**** RECORD EXCERPTS ****

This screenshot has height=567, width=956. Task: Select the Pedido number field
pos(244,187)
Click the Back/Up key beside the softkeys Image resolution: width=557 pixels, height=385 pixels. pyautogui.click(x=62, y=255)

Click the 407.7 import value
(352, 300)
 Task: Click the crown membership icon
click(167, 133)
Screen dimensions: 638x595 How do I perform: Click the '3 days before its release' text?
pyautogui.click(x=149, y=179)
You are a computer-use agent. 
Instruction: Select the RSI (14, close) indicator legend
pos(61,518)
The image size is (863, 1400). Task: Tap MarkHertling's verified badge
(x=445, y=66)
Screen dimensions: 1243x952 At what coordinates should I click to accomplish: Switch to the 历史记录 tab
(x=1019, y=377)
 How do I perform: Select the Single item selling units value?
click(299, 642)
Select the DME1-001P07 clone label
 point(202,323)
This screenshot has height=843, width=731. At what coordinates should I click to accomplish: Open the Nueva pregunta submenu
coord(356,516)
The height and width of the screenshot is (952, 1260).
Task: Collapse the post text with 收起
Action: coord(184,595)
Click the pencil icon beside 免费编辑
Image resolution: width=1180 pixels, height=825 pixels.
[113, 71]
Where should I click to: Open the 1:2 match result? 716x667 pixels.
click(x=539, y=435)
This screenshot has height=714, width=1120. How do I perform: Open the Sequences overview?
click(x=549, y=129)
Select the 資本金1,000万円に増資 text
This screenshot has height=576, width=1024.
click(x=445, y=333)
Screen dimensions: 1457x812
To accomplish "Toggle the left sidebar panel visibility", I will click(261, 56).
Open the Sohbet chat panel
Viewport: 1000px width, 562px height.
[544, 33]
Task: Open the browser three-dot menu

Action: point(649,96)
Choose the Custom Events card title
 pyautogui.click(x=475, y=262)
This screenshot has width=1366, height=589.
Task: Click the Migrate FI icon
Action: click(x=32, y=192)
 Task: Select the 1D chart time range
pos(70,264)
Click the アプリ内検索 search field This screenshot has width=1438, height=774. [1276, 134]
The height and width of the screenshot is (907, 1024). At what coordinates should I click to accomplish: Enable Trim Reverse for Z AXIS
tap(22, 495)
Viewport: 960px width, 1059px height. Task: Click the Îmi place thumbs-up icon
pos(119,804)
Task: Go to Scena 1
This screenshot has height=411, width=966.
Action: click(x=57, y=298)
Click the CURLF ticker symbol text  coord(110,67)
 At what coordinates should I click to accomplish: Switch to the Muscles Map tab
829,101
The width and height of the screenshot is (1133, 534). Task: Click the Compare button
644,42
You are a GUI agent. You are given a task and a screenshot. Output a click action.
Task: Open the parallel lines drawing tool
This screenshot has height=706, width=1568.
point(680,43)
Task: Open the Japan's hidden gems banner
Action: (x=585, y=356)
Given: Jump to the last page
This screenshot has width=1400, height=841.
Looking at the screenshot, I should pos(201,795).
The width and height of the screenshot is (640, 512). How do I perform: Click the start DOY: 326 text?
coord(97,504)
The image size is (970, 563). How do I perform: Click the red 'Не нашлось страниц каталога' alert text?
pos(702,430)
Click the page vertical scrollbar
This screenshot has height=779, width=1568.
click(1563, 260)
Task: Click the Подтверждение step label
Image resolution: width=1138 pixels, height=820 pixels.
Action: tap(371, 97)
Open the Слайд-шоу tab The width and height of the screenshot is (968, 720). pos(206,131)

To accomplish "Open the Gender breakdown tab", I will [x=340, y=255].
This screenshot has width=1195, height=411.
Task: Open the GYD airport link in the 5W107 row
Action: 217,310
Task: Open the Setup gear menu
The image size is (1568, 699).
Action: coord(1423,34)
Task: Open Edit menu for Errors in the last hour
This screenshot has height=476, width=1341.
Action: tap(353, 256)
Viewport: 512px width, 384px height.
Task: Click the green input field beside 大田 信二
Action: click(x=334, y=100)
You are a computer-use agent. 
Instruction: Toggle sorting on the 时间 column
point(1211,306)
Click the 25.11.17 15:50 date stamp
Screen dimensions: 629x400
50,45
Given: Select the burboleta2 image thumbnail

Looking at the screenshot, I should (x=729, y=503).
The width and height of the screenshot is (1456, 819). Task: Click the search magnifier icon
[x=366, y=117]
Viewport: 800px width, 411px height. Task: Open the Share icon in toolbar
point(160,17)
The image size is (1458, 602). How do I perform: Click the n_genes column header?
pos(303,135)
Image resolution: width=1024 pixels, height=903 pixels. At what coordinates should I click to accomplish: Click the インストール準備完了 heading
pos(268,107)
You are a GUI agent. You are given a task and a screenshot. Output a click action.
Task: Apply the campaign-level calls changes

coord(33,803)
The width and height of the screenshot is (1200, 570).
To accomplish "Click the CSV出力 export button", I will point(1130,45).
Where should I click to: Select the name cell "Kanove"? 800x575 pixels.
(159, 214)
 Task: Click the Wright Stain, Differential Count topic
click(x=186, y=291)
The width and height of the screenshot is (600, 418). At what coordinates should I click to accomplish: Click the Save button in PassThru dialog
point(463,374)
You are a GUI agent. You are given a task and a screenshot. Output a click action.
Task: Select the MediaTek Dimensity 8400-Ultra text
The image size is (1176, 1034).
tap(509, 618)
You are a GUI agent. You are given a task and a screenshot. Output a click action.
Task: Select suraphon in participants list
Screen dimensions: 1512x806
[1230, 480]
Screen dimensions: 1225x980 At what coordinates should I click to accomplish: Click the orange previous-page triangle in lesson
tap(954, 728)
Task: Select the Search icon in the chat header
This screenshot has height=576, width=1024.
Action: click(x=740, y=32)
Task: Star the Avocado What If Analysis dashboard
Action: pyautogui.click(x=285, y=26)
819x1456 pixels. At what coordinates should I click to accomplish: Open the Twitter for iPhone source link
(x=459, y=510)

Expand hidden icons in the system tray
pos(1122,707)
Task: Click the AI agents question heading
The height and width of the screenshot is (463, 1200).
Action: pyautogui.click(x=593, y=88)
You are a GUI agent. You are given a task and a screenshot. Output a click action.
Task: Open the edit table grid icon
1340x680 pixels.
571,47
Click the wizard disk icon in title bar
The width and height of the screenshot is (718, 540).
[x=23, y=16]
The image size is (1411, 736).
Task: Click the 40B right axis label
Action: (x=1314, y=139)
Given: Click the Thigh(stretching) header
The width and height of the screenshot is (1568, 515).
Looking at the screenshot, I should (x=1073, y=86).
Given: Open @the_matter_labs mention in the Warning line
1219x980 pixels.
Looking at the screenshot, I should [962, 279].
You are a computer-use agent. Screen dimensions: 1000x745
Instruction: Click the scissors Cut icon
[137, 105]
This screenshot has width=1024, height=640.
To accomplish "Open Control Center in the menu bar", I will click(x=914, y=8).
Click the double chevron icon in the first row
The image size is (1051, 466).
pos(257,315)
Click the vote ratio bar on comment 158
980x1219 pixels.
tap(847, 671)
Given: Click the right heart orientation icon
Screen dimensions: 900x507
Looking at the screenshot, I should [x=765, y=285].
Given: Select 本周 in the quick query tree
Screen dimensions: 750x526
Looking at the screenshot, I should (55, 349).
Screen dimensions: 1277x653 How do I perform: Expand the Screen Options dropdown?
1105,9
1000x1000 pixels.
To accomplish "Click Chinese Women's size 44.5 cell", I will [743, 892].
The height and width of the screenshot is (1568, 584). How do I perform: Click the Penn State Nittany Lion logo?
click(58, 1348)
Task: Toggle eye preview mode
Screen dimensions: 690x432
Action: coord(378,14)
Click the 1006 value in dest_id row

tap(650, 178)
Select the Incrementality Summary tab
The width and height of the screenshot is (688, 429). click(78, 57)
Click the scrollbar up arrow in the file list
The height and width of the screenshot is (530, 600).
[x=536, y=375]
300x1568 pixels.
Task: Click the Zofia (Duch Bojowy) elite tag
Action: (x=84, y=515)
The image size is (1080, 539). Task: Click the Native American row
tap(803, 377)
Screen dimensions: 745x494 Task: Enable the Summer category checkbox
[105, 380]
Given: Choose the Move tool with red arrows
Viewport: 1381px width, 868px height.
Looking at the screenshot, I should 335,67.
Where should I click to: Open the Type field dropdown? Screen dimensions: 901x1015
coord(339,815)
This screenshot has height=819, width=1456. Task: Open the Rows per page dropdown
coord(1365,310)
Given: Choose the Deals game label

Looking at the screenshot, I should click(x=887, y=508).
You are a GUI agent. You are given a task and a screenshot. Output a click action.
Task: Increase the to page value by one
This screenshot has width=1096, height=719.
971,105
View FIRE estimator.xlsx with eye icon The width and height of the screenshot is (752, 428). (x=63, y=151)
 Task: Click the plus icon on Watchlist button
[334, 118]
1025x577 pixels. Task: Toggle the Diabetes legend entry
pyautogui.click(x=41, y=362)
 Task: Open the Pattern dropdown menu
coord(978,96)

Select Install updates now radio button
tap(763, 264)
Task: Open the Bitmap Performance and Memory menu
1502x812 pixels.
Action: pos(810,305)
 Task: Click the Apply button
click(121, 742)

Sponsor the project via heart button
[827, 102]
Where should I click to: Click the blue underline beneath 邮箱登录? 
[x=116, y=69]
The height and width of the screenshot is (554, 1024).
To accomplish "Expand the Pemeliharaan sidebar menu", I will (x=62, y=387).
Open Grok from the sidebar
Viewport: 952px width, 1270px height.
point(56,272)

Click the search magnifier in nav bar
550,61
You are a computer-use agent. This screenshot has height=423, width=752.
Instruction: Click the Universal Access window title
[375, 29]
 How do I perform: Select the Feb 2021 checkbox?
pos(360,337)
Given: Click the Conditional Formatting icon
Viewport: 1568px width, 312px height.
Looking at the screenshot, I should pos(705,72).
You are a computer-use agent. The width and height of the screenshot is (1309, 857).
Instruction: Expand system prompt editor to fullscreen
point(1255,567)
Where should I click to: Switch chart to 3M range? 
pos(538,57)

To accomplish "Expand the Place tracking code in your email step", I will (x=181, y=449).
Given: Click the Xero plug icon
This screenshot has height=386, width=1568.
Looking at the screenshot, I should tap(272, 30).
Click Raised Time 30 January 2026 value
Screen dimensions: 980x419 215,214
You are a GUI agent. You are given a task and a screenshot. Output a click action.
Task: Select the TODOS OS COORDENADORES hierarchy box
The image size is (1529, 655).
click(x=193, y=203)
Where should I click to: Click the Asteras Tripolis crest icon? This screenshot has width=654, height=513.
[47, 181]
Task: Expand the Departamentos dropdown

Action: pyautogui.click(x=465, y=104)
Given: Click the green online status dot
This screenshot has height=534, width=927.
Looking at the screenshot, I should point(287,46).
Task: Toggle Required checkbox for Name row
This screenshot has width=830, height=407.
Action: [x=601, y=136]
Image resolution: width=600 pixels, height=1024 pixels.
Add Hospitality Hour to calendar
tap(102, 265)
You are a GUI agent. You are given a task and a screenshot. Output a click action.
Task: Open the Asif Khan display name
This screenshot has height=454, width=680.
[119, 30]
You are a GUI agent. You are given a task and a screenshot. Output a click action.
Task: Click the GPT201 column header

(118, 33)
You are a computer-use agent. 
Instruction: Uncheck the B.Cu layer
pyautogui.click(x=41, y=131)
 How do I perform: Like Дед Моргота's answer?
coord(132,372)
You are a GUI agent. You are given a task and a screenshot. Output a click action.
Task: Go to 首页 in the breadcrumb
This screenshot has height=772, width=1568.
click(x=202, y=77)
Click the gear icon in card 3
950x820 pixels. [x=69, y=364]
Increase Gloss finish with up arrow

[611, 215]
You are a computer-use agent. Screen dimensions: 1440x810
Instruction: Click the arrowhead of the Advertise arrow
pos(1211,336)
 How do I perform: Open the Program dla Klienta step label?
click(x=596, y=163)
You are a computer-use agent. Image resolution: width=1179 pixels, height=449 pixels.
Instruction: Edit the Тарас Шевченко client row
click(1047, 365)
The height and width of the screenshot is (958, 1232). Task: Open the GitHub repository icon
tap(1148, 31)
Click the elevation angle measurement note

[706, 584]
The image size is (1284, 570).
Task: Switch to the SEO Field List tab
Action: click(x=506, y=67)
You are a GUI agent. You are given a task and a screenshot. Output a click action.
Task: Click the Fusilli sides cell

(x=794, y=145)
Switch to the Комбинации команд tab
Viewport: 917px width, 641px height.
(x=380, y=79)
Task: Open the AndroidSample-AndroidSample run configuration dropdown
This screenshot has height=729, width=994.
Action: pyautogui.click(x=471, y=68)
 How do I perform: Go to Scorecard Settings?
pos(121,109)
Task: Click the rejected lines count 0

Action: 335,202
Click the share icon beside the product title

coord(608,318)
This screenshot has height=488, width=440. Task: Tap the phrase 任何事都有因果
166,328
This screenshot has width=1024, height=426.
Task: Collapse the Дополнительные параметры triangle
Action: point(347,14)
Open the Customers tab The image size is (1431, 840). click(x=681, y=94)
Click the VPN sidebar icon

****

TASK ITEM: Determine how many lines of the data include the word "last". Reply with the count and no other text.

ANSWER TO THIS PROBLEM: 2